L'Espagne n'est pas la Grèce que se soit en termes de poids économique ou de crédibilité politique. La Grèce a été caractérisée par une dérive des finances publiques et même la publication de faux chiffres sur les déficits. Les comptes des administrations publiques ont dû être fortement révisés. 

A l'inverse, les finances publiques espagnoles présentaient avant la crise une évolution assez vertueuse, avec une dette publique assez faible et des excédents budgétaires. Les comptes publics espagnols se sont fortement dégradées avec la crise.  Actuellement, même si le gouvernement Rajoy montre un engagement très ferme sur l'ajustement budgétaire, la situation reste extrêmement fragile. La dette est insoutenable avec des taux supérieurs 7%.

Le vice-chancelier allemand, et ministre de l'économie, Philip Rösler, a émis ses doutes concernant la capacité de la Grèce à rester dans la zone euro. « Le gouvernement oscille entre scepticisme, tension et espoir » a même déclaré le porte-parole du gouvernement allemand. Alors que la Troïka (BCE, FMI, UE) revient ce mardi à Athènes pour examiner les modalités les modalités d'un plan d'économies budgétaires de 11,7 milliards d’euros. Berlin, et les députés allemands, perdent-ils patience ?

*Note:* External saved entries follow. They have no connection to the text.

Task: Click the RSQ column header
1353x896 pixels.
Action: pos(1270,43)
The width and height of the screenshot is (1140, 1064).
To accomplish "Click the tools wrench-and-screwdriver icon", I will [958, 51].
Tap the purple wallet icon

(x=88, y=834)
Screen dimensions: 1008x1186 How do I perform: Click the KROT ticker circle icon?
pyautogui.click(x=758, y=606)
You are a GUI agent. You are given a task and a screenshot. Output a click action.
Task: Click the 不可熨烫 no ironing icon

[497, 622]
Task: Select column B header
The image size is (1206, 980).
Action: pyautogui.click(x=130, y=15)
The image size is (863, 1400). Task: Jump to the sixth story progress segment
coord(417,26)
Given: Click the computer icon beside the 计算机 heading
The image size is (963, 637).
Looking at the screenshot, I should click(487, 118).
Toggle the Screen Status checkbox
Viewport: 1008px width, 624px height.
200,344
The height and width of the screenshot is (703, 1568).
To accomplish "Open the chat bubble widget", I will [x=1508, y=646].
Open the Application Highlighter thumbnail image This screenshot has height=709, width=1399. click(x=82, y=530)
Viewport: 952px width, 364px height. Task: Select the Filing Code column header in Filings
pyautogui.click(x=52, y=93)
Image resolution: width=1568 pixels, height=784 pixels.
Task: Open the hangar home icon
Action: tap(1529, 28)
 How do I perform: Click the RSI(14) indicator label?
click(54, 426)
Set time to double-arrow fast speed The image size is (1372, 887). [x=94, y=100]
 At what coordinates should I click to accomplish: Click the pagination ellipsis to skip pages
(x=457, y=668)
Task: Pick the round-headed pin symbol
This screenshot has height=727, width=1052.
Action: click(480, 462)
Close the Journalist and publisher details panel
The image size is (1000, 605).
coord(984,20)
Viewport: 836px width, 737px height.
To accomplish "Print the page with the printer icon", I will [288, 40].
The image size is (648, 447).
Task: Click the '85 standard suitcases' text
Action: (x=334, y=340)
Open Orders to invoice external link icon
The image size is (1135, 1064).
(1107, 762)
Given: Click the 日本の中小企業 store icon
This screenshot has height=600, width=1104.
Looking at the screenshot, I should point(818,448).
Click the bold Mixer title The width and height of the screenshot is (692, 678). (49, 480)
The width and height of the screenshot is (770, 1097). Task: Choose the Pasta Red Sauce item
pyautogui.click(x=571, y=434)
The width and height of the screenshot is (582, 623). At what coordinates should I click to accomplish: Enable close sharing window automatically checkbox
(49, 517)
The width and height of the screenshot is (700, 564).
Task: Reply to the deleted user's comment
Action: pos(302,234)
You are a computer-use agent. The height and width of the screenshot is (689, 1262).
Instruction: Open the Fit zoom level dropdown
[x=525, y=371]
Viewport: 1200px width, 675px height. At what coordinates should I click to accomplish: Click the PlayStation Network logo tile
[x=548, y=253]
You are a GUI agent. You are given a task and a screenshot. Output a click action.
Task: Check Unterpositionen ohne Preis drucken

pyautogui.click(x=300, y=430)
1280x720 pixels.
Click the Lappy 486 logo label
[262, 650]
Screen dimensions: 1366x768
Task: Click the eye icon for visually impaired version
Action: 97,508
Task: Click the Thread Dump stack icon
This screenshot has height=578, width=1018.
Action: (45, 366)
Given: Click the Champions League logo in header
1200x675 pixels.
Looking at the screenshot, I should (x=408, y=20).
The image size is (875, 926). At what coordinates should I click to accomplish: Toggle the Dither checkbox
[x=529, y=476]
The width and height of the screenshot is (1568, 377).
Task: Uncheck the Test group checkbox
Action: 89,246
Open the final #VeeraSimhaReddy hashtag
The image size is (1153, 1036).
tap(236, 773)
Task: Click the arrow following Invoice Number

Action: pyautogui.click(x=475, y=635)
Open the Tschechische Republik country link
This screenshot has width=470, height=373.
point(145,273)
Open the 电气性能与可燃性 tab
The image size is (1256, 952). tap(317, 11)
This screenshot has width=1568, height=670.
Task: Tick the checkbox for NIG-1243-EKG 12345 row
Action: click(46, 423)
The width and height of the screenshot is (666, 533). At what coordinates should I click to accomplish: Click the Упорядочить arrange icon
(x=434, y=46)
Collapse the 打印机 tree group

Ces déclarations ne sont jamais bien accueillies par les marchés et accroissent les tensions et la méfiance vis-à-vis de l'Europe. Ces propos traduisent un sentiment de lassitude qui commence à émerger dans l'environnement politique allemand. Cepedant, il n'est pas certain les Allemands souhaitent réellement expulser ou pousser la Grèce à la porte de la zone euro.

Dans ses déclarations officielles, le gouvernement allemand manifeste son souhait de maintenir la Grèce dans l'Union monétaire. En cas de sortie désordonnée de la Grèce de la zone euro, les risques de contagion demeurent très accrus et inquantifiables. Si la Grèce venait à quitter la zone euro, il s'agirait plutôt d'une décision unilatérale du peuple grec.

Quelles sont les marges de manœuvre ?

Il faut certes rassurer les marchés avec des engagements européens aui assurent la pérennité et la stabilité de l'Union monétaire à moyen et long terme. Mais, à très court terme, seule la BCE est en mesure d'agir immédiatement. Nous sommes dans une situation si dégradée que tout ajustement budgétaire est remis en cause par les marchés du fait de la morosité de la croissance et du chômage élevé en Europe du sud.

La seule institution pouvant soutenir rapidement la croissance, ce qui a déjà été fait en partie avec la baisse des taux directeurs, et de calmer les conditions de financement des Etats, pour qu'ils puissent avoir un peu de répit, reste la Banque centrale.